Lieutenant-General Neil Ritchie was commander of the Eighth Army in North Africa for the Battle of Gazala. The battle ended in a crushing defeat and the Allies lost Torbuck. Winston Churchill was incandescent and Ritchie was sacked. He continued to serve in the army in other roles during World War Two.
Born in in 1897, Ritchie was schooled at Lancing College and Sandhurst. During World War One he saw action in France and Mesopotamia. He was awarded the Military Cross for distinguished service in 1918.
By 1939, Ritchie had been promoted to the rank of brigadier. At the outbreak of hostilities, Ritchie travelled to France with the BEF and served as chief-of-staff there under General Alan Brooke. After the Dunkirk withdrawal, Ritchie served under General Claude Auchinleck. Auchinleck gave Ritchie command of the 8th Army in North Africa in November 1941. This appointment provoked consternation in some circles because it was only during World War One that Ritchie had commanded a large field unit.
The British launched ‘Operation Crusader’ at the end of 1941 which prevented Erwin Rommel, ‘the desert fox’, from besieging Tobruk. The British were driving the Afrika Korps back west by the beginning of 1942.

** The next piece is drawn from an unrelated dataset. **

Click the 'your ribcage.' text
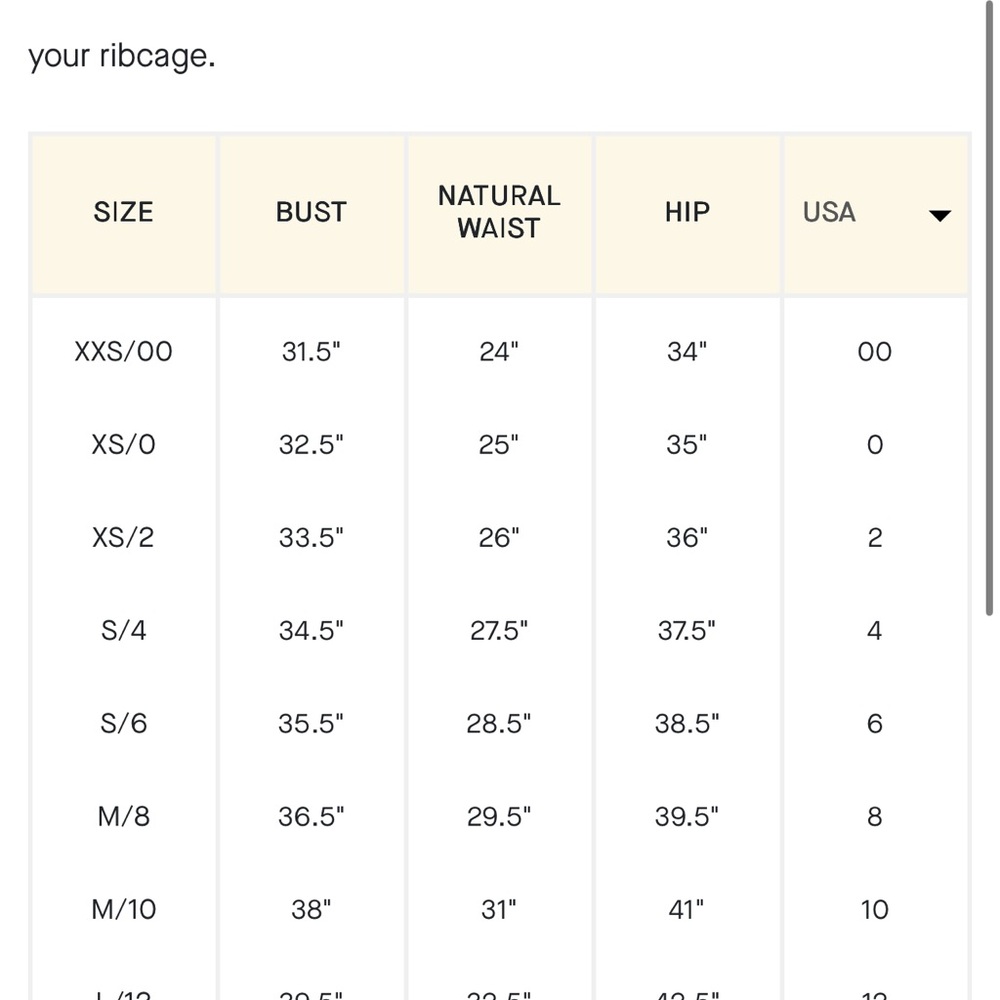Viewport: 1000px width, 1000px height. pos(122,56)
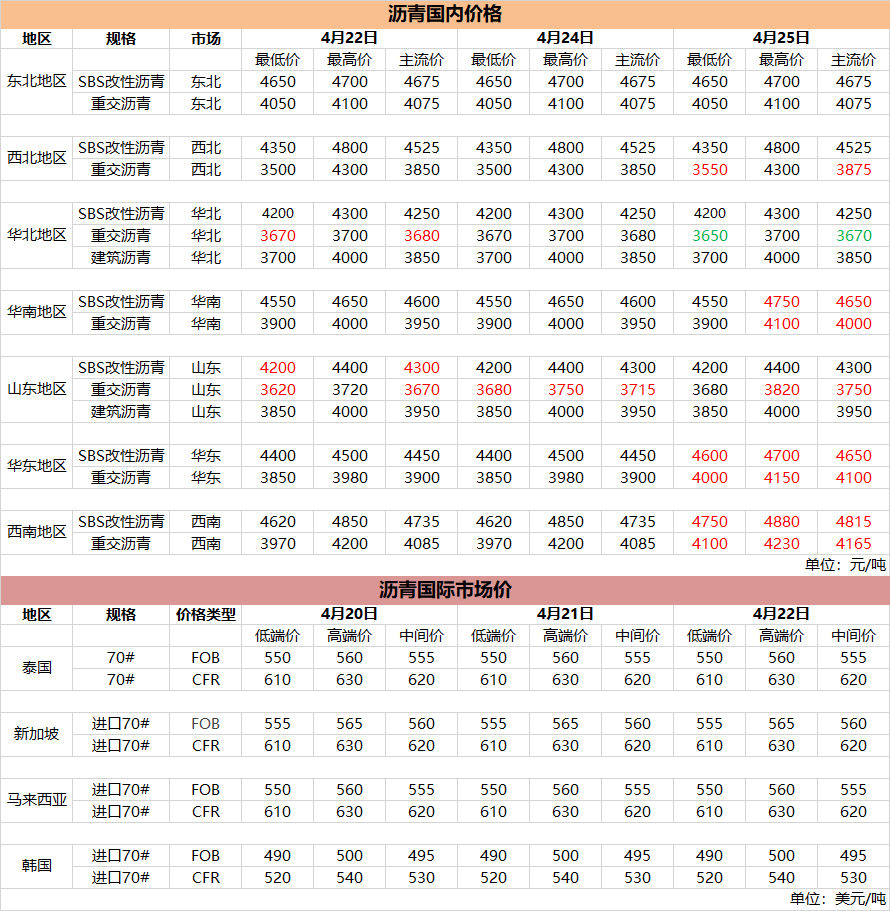Select the 华南地区 region cell
The image size is (890, 911).
click(x=37, y=312)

During January and May 1942, the fighting suddenly quietened down in North Africa. This gave both sides a chance to re-group, but Winston Churchill was angered by Auchinleck’s timidity. Auchinleck promised to attack in June, but Rommel beat him off the mark and began an attack on 26 May. This offensive set off the Battle of Gazala.
Ritchie led the Eighth Army into this battle. He assumed that the Germans would attack along the Northern coastal road, and made his first line of defence the Gazala Line. Rommel cleverly ordered a diversionary attack down the Northern coastal road, and made his most significant attack along the Gazala Line’s southern sector.
Ritchie’s men outnumbered Rommel's by around 10,000 (100,000 troops versus 90,000) and he had more tanks at his disposal. But Rommel’s tactics secured a German victory. He attacked a weaker point of the Gazala line and used concentrated tank units. On 12 June, two British armoured brigades were captured in a pincer movement and beaten up. Ritchie now had only one surviving armoured brigade. On 14 June, Ritchie decided to abandon Gazala. By 21 June, Rommel’s forces had taken Tobruk. The Afrika Korps managed to capture 35,000 prisoners.
Churchill was infuriated by this decisive defeat and labelled the fall of Tobruk a “disgrace”. Ritchie’s replacement as commander of the 8th Army was Bernard Montgomery.
Ritchie became commander of 12th Corps for the D-Day landings in June 1944.
In 1947, Ritchie was made commander-in-chief of British land forces in the Far East. He stayed in this role until retiring.
Neil Ritchie died on 11 December 1983 at the age of 86.